On 6/10/13 6:53 PM, "flexcapaci...@gmail.com" <flexcapaci...@gmail.com>
wrote:

>I had forgot the other reason for bringing up this up but I remember it
>now.
>
>When creating mobile apps I try to support both portrait and landscape
>modes. The Flex framework has some support for this built in. When you
>switch from portrait to landscape and you have a state named "portrait" or
>"landscape" then the framework will switch to that state. However, the
>problem I run into is that I usually need to support more than those two
>states.
>
>Looking at one of my projects I have:
>
>
>    <s:states>
>        <s:State name="portraitOff" stateGroups="off, portrait"/>
>        <s:State name="portraitOn" stateGroups="on, portrait"/>
>        <s:State name="landscapeOff" stateGroups="off, landscape"/>
>        <s:State name="landscapeOn" stateGroups="on, landscape"/>
>        <s:State name="reportPortrait" />
>        <s:State name="reportLandscape" />
>    </s:states>
>
>Then I have a resize group handler that is manually handling setting the
>correct state:
>
>
>            /**
>             * Determines orientation
>             * */
>            protected function
>group1_resizeHandler(event:ResizeEvent):void
>{
>
>                // get orientation
>                if (height>width) {
>                    orientation = PORTRAIT;
>                }
>                else {
>                    orientation = LANDSCAPE;
>                }
>
>
>                // if on then set correct orientation
>                if (currentState==PORTRAIT_ON ||
>currentState==LANDSCAPE_ON) {
>                    if (orientation==PORTRAIT) {
>                        currentState = PORTRAIT_ON;
>                    }
>                    else {
>                        currentState = LANDSCAPE_ON;
>                    }
>                }
>                else {
>                    if (orientation==LANDSCAPE) {
>                        currentState = LANDSCAPE_OFF;
>                    }
>                    else {
>                        currentState = PORTRAIT_OFF;
>                    }
>                }
>            }
>
>This is because when I had portrait and landscape defined, the framework
>would set the current state to one of those two values on orientation
>change, correct? BTW This should probably should be in getCurrentState()?
>
>I'm now aware of the basedOn property where I can inherit from the
>portrait
>or landscape state and I could have used it in my code above just as well
>as using state groups (which is more confusing to me looking back at this
>code).
FWIW, I have this vague recollection that Flex 4 states don't support
basedOn.
You might run into some issue at some point.
>
>This is the other situation I'm wondering if we can improve as well in
>this
>thread. It's really a case of, "if button.selected==true". Some sort of
>conditional branching in states.
I'm not sure I understand what you're getting at here.

>
>Alex, I'm trying to avoid binding expressions at the moment because one of
>my constraints (for personal reasons) is to keep MXML as close to pure
>vanilla XML as possible. If there are binding it is not "self contained"
>so
>to speak, meaning the compiler has to do some special processing, it has
>to
>know what a binding is.
Hmm.  Doesn't the compiler have to do some special processing for current
states syntax, event handlers and a whole lot more?  I'm curious about
what advantage there is to not using binding.

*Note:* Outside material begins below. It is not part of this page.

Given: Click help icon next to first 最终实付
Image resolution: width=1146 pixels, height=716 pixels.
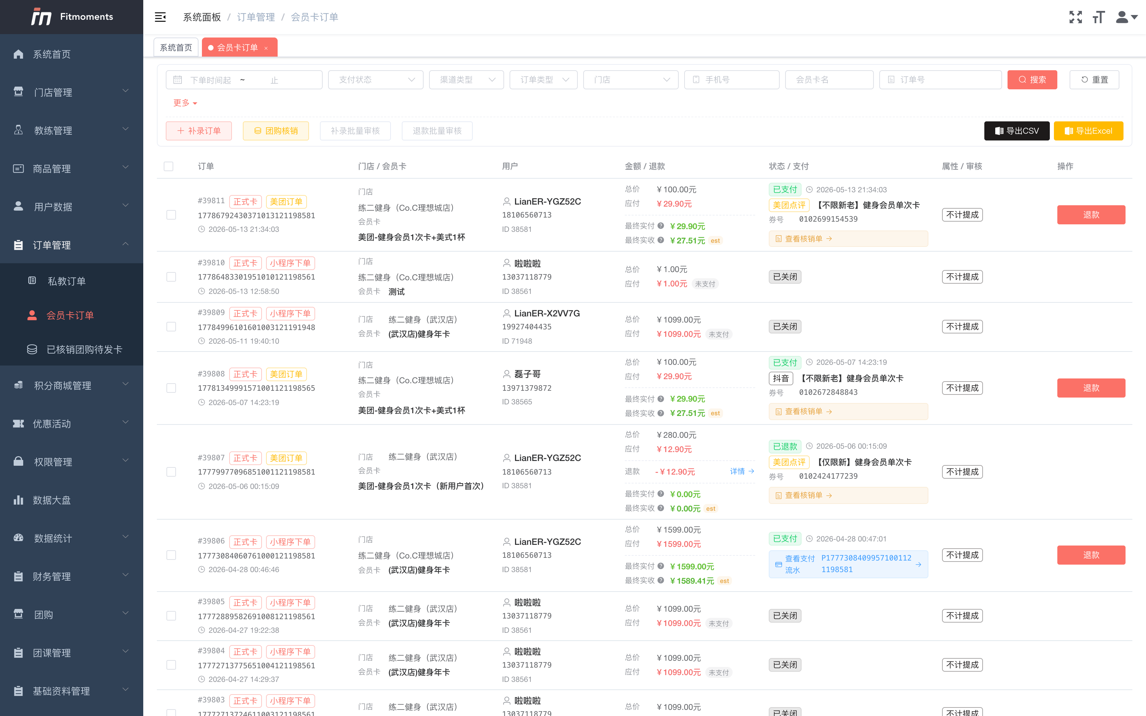Looking at the screenshot, I should coord(661,226).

>However, I would like to see what that looks like
>if you have something.

One possibility is we use some other syntax to "bind" a property
conditionally to some other property.  I haven't looked at what characters
we could use in xml, but suppose that # is valid.

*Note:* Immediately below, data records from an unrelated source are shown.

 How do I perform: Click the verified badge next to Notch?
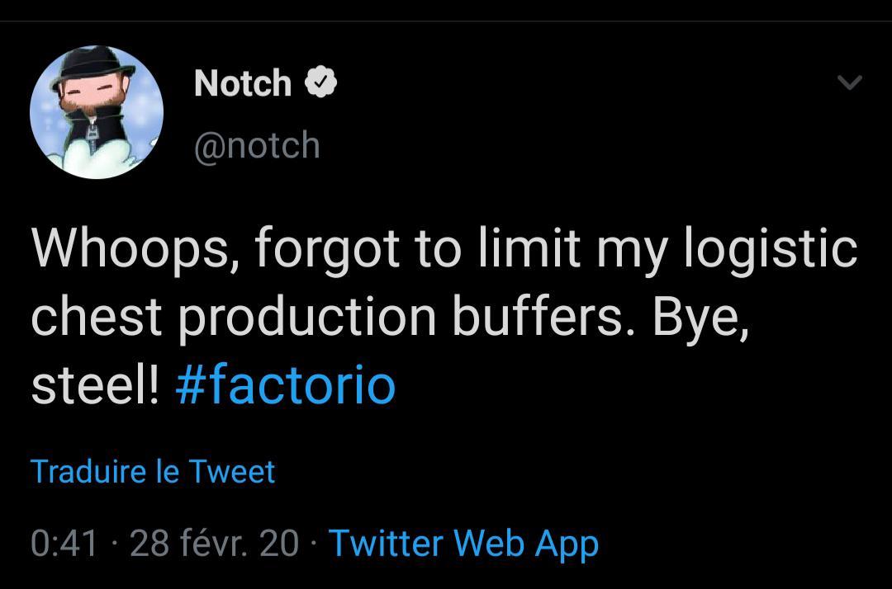[320, 82]
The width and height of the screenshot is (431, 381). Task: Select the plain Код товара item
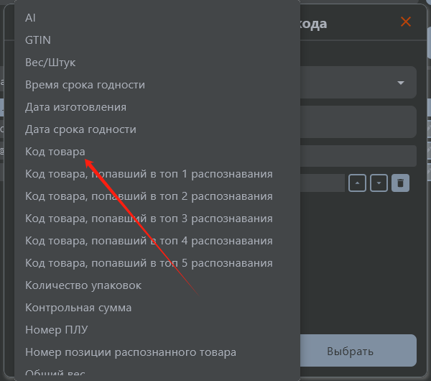tap(55, 152)
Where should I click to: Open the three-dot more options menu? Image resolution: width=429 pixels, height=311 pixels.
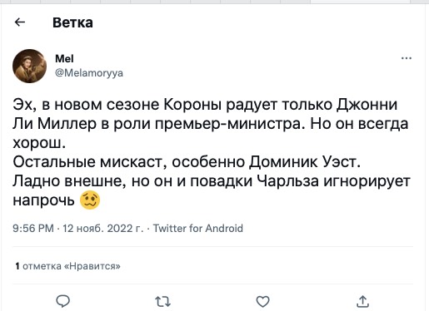pyautogui.click(x=407, y=58)
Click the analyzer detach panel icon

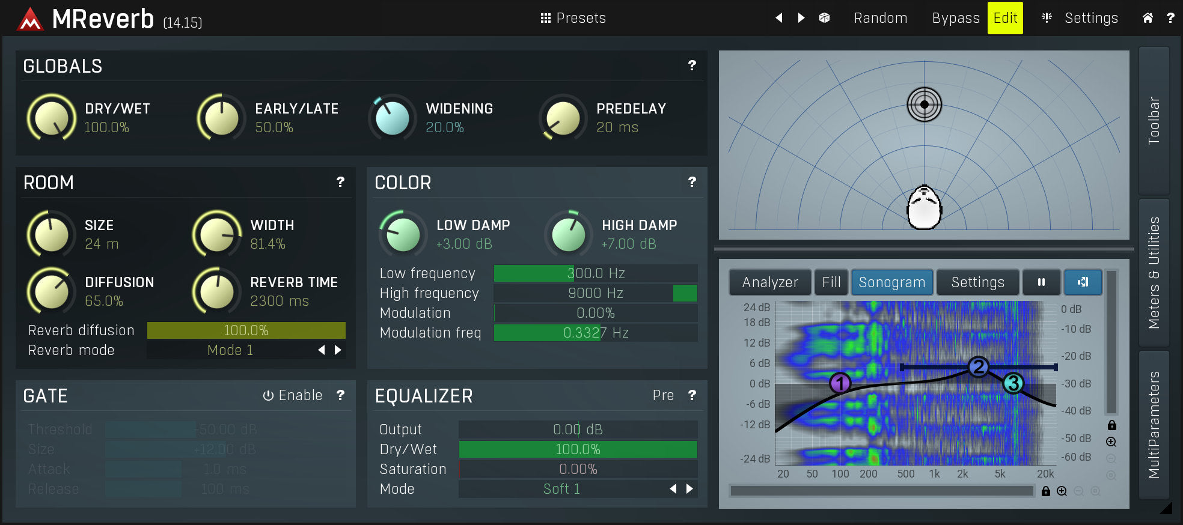coord(1083,282)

In some simple form it could be:
        property#conditionalproperty

So, if a TextInput width changes in portrait vs landscape (and assume we
have a boolean property on a document called "isPortrait"
        <TextInput width#isPortrait="100" width="200" />

In this simple form, you have to have boolean properties on the document
for each conditional.  That means you have put more complex expressions as
booleans in your script block.  May or may not be messier than your
currentState setting logic.

Maybe it is possible to put any expression after the #.  Maybe there is
something else besides {} we should use within the quotes.

FWIW, a goal for FlexJS binding is to do more of it "in the same document"
(no more separate XXWatcherSetupUtil) and fewer anonymous functions.  I
hope to sniff out simple expressions and reduce them to more efficient
forms and evaluate them only when needed.